Recommendation Algorithm Wants To Show You Something New

by SteveBayle on February 26, 2010

Accuracy has long been the most prized measurement in recommending content, like movies, links, or music. However, computer scientists note that this type of system can narrow the field of interest for each user the more it is used. Improved accuracy can result in a strong filtering based on a user’s interests, until the system can only recommend a small subset of all the content it has to offer.”

Nick Negroponte of the MIT Media Lab made this observation many years ago when they were experimenting with a totally personalized newspaper. One important human function is “discovery”. People like to discover new things, they like to share their discoveries, novelty is an enduring human value.  So naturally if you over filter in a recommendation engine you will greatly diminish the opportunities for discovery. 

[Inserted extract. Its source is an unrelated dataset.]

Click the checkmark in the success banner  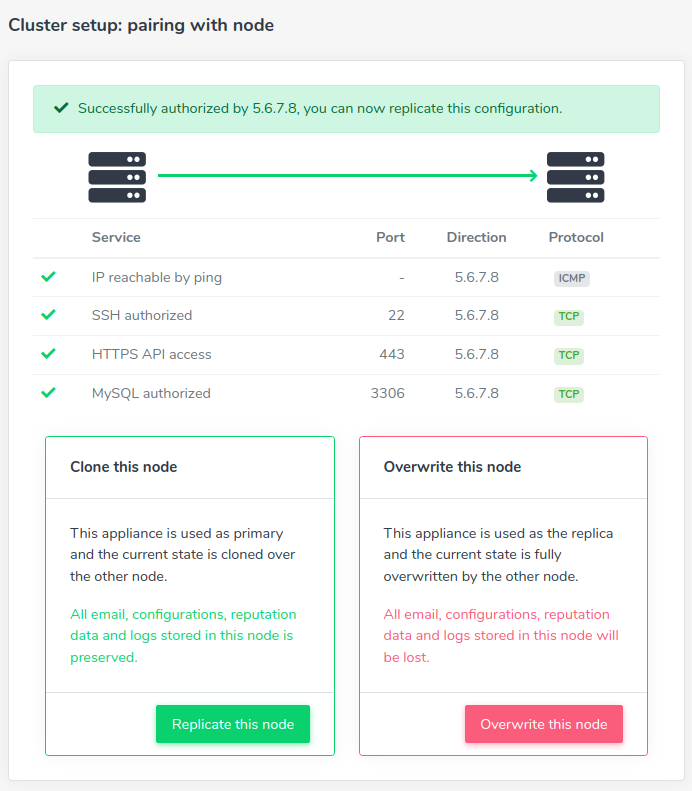tap(61, 108)
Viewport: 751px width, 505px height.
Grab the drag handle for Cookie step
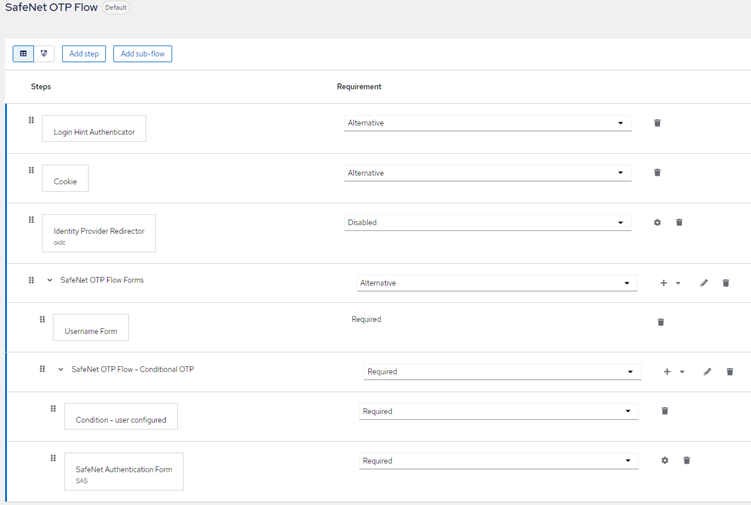pyautogui.click(x=31, y=170)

Much as I love and use Amazon, I love bookstores and libraries as much or more, as I enjoy browsing and serendipitously discovering new books, DVDs or CDs. In fact, as a child who went to the library weekly with my parents, I quickly discovered that the carts with recently returned books were a great place to browse – an analog form of collective filtering.

When it comes to shopping we need to keep the values of novelty, discovery, browsing, and serendipity in front of us if we want shoppers using our applications to be engaged, excited and motivated to share their shopping experiences.